Производительность труда за это же время выросла почти на четыре процента.
Это – необычные рубли и проценты. Они вырваны у «трудной нефти».
Нелегко добыть катанглийскую тяжелую нефть, не легче отправить ее на материк…
– Вы никогда не были в Набиле? – спросил Ананий Дмитриевич. – И у могилы комсомолки?.. Там вам непременно надо побывать!
В Набиль мы отправились в субботний послеобеденный час вместе с многочисленными катанглийскими охотниками и рыбаками на мотодрезине – шумном, стреляющем дымом экипаже.
– Далеконько мы забрались, – заметил Борис, когда на горизонте показались очертания нефтяных резервуаров.
И пояснил: с точки зрения сахарница, самое дальнее место на острове – Оха, охинец считает самым отдаленным поселком Катангли. А уж из Катангли можно проехать дальше только семь километров – в порт Набиль.
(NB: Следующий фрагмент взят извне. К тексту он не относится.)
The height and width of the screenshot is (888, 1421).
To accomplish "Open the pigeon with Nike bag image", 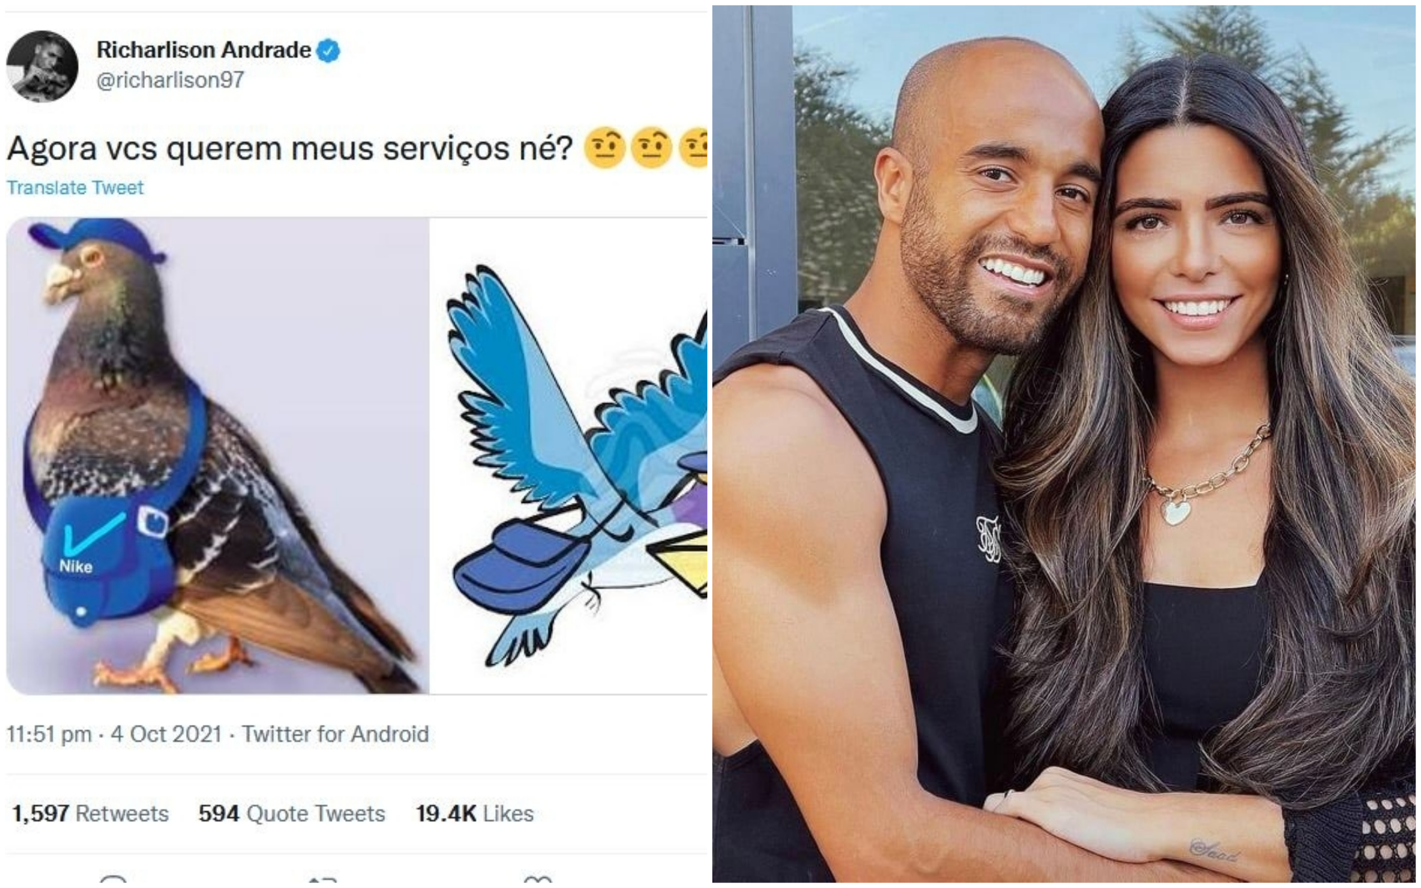I will click(x=217, y=456).
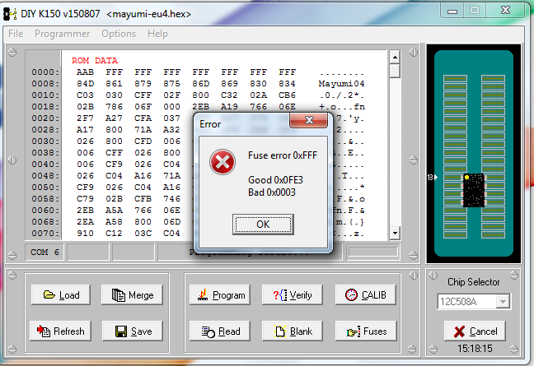Open the Help menu
The width and height of the screenshot is (534, 366).
coord(157,34)
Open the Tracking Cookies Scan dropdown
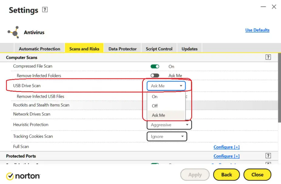 (x=167, y=137)
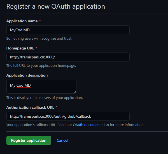Image resolution: width=168 pixels, height=154 pixels.
Task: Cancel the OAuth application registration
Action: pyautogui.click(x=62, y=140)
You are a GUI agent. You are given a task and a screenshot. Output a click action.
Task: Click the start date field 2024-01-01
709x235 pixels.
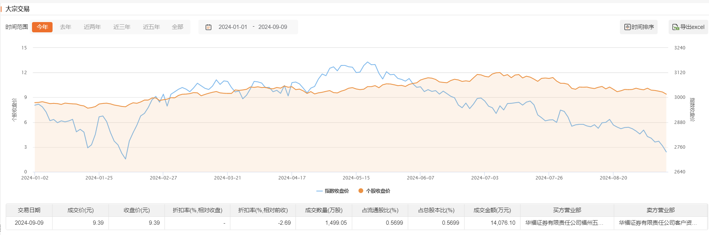tap(233, 27)
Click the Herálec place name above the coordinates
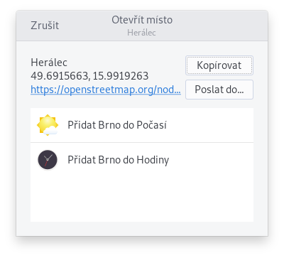Viewport: 284px width, 258px height. coord(49,63)
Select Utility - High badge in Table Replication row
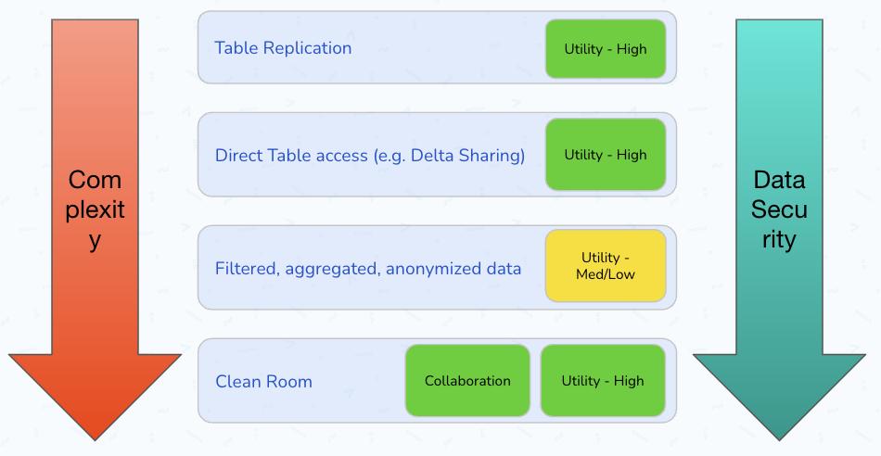 pyautogui.click(x=605, y=48)
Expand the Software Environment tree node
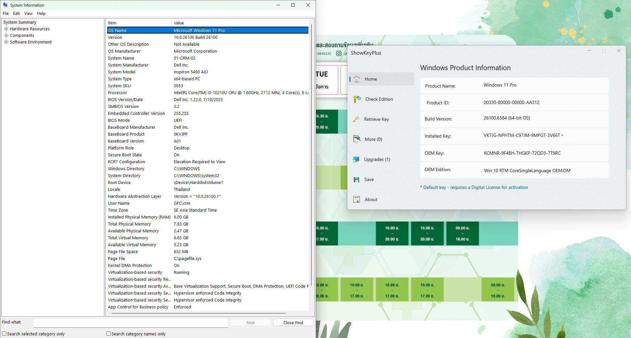Image resolution: width=631 pixels, height=338 pixels. pyautogui.click(x=6, y=42)
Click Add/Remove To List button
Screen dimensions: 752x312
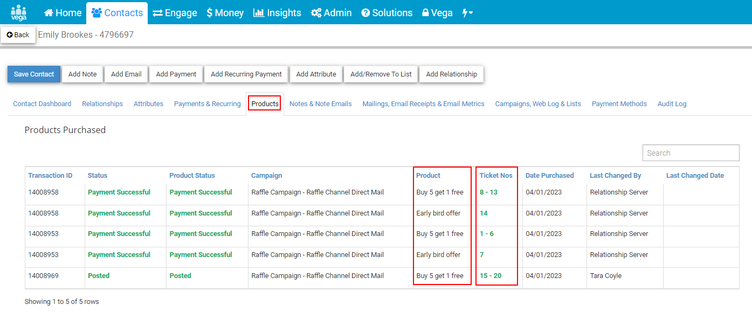(x=381, y=74)
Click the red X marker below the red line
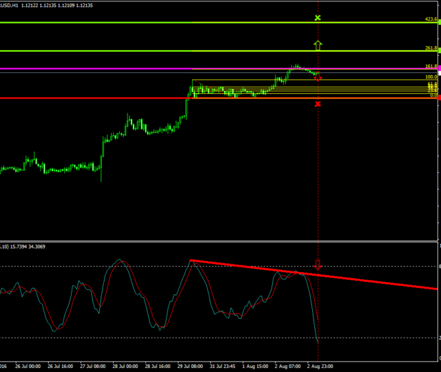 click(318, 104)
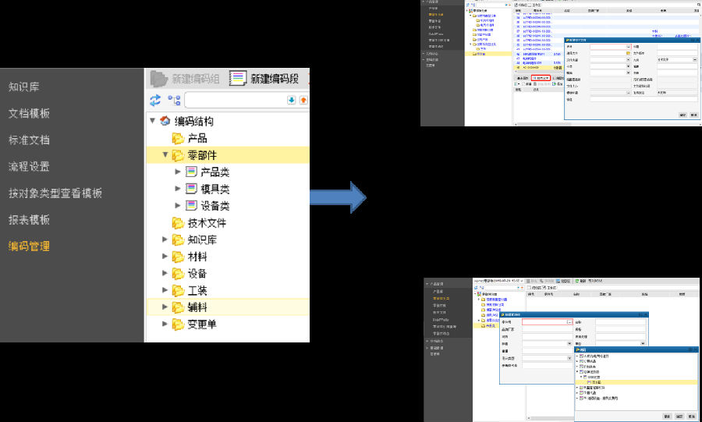Screen dimensions: 702x422
Task: Click the grayed 新建编码组 toolbar icon
Action: pyautogui.click(x=160, y=79)
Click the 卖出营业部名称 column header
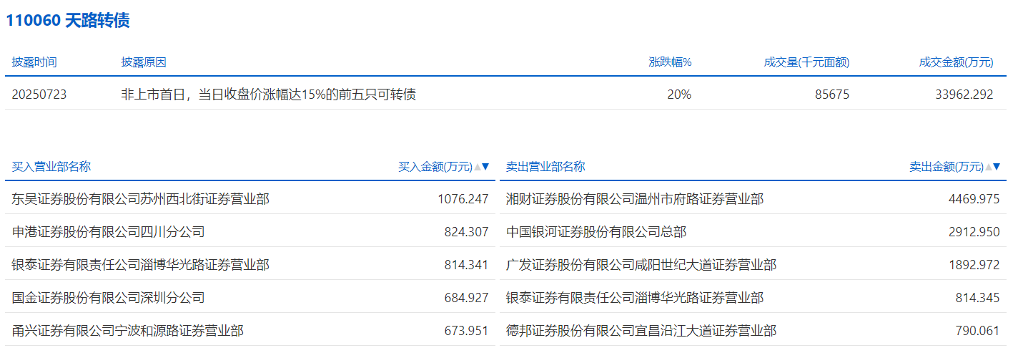1013x353 pixels. (545, 167)
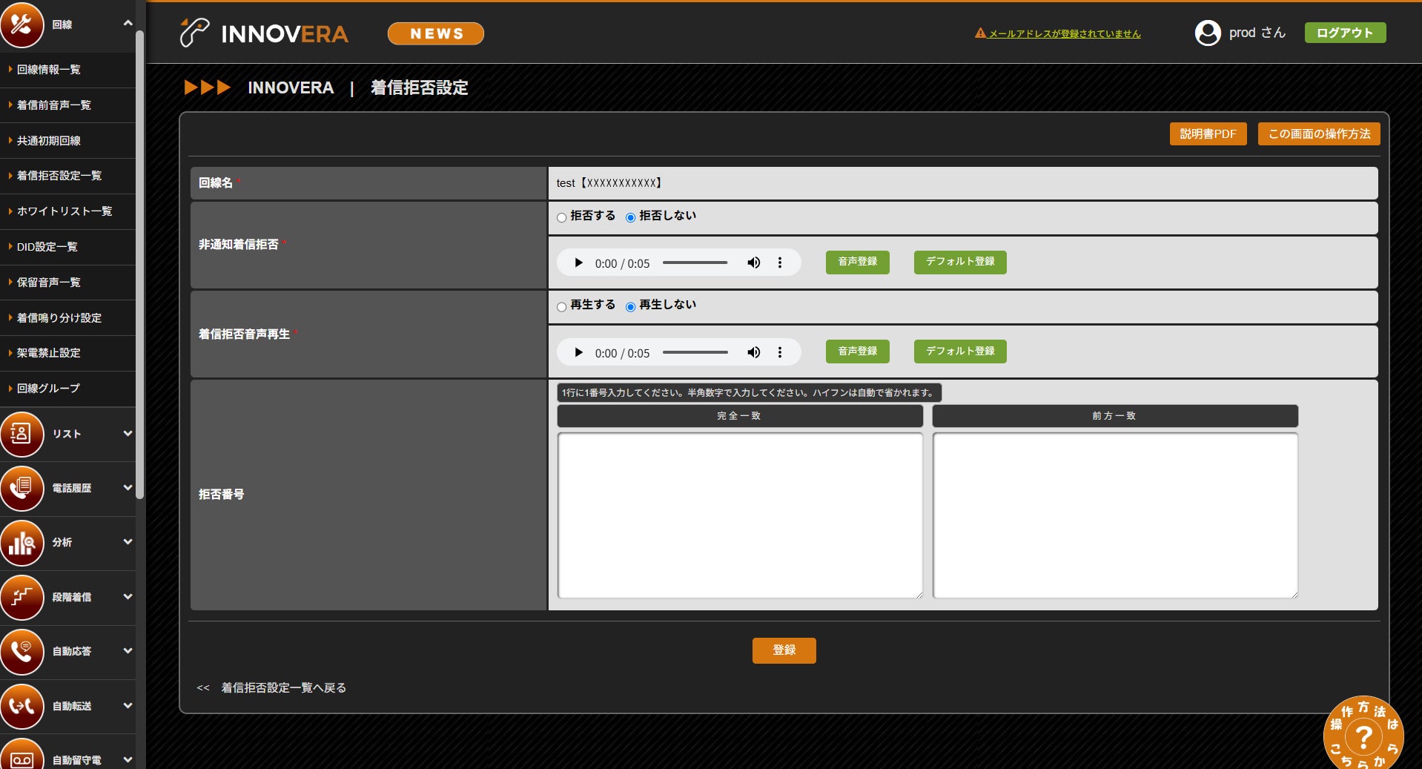Click the 回線 wrench icon in sidebar
The image size is (1422, 769).
point(22,24)

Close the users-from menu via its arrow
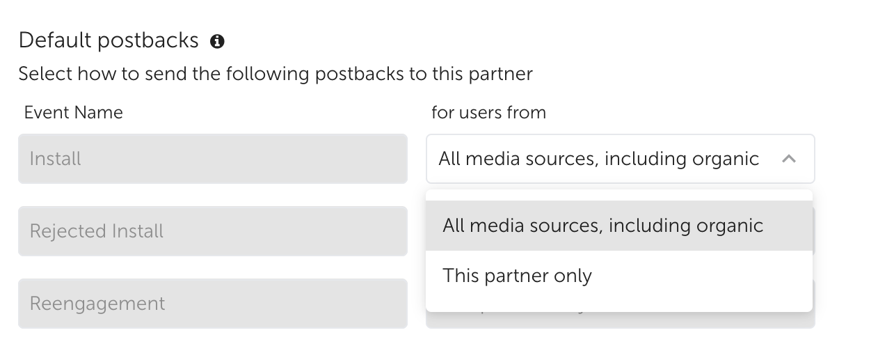(788, 159)
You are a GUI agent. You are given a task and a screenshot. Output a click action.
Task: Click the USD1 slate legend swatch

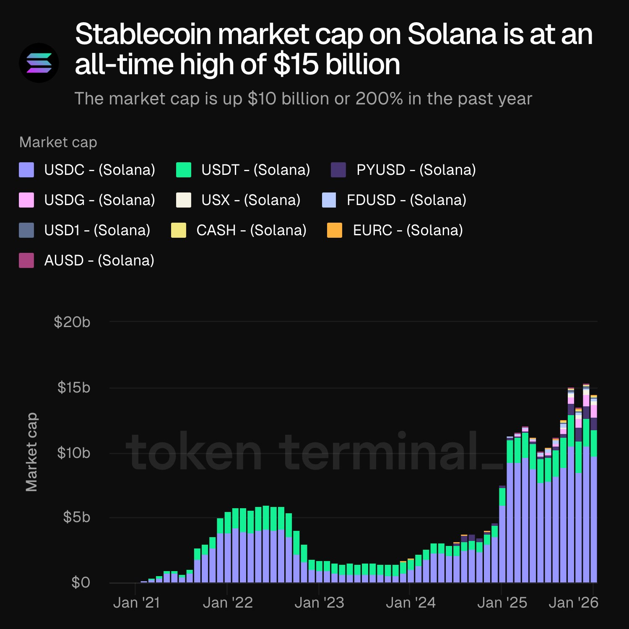pos(26,230)
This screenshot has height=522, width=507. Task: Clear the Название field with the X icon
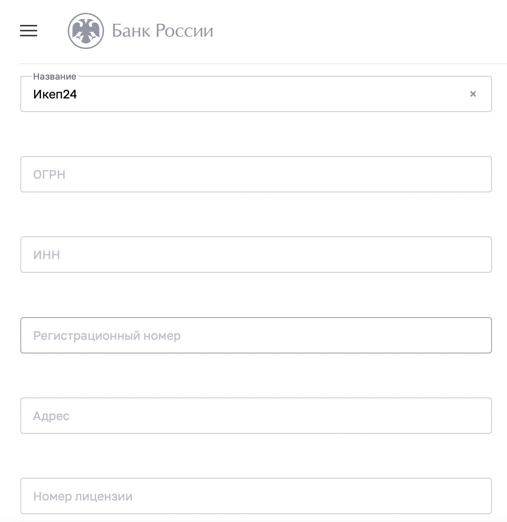(x=473, y=94)
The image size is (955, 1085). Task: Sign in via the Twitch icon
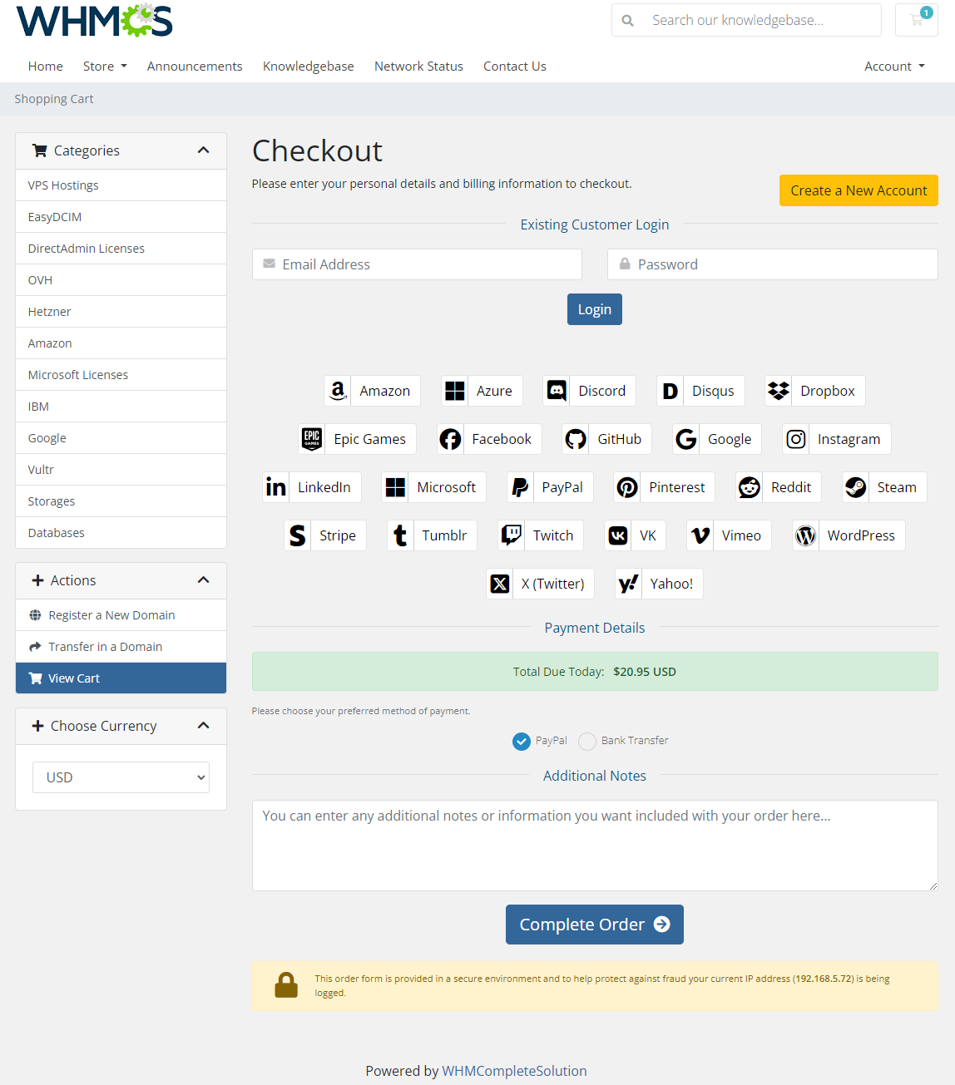[x=511, y=535]
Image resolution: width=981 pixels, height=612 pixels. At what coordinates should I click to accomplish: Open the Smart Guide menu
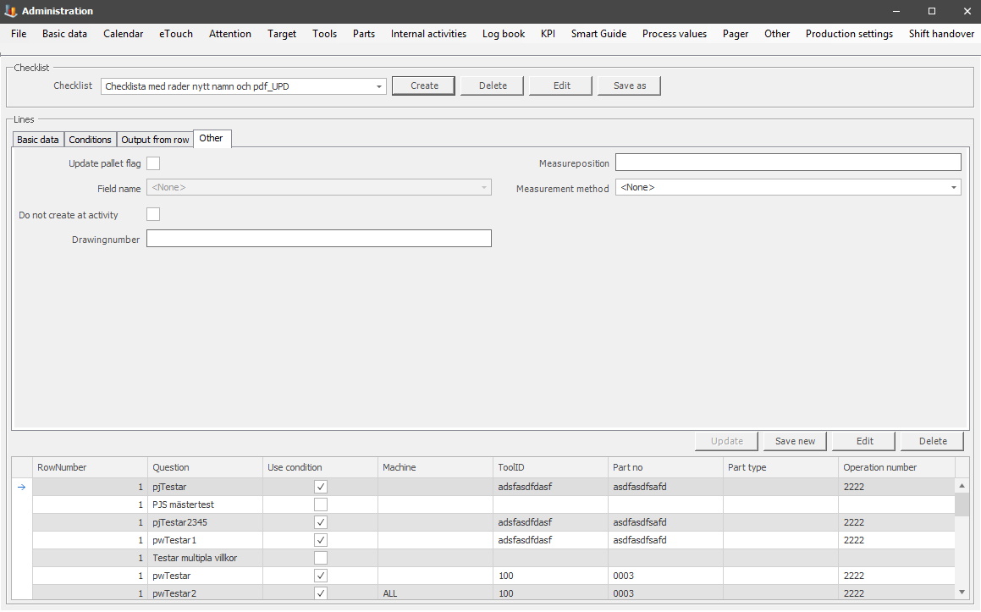click(x=598, y=34)
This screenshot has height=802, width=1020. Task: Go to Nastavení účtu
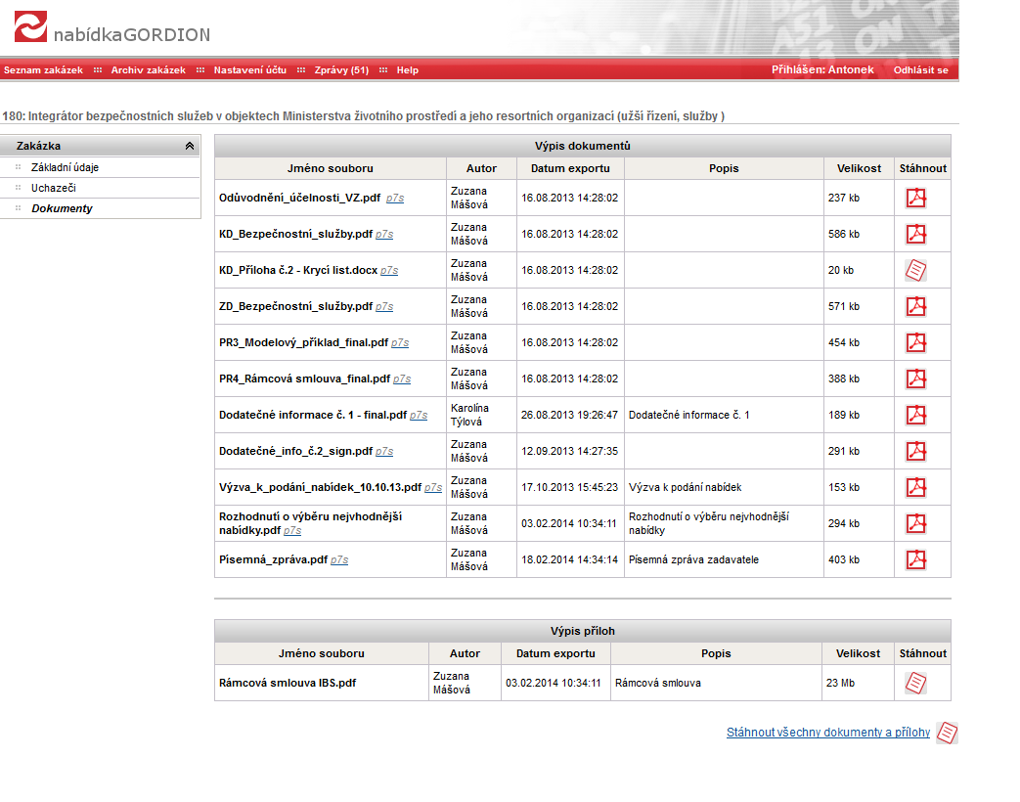point(250,70)
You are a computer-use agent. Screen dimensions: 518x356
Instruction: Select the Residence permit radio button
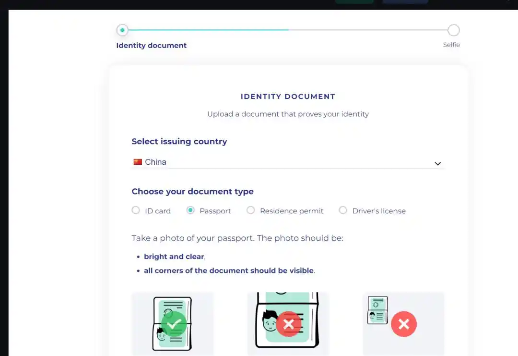(250, 210)
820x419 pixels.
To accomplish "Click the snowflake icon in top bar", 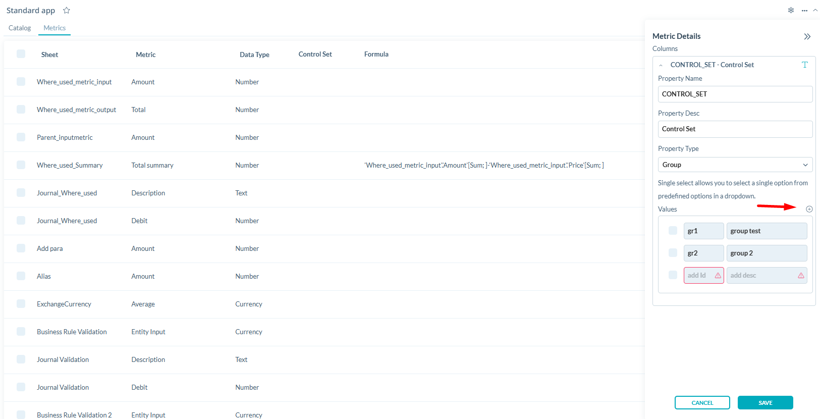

Песок, туман и вечно волнующееся море… Набиль – гордое, суровое, героическое название. В нем слышатся вой пурги и рев шторма.
Море здесь неустанно гложет берег. Днем и ночью звучит монотонная песнь прибоя. Сердитые пенящиеся валы разбиваются о песчаные осыпи. Волны вырывают мягкую почву из-под северного странника, и его корявые корневища протягиваются в воздух как руки.
Глядя, как в море с водой струится песок, наш спутник сказал:
– Вот так море ежегодно пожирает пятнадцать метров берега. Я помню, что нефтехранилище стояло далеко от моря. А сейчас уже рукой подать. Только в нынешнем году на укрепление берега в Набиле отпущено одиннадцать миллионов рублей.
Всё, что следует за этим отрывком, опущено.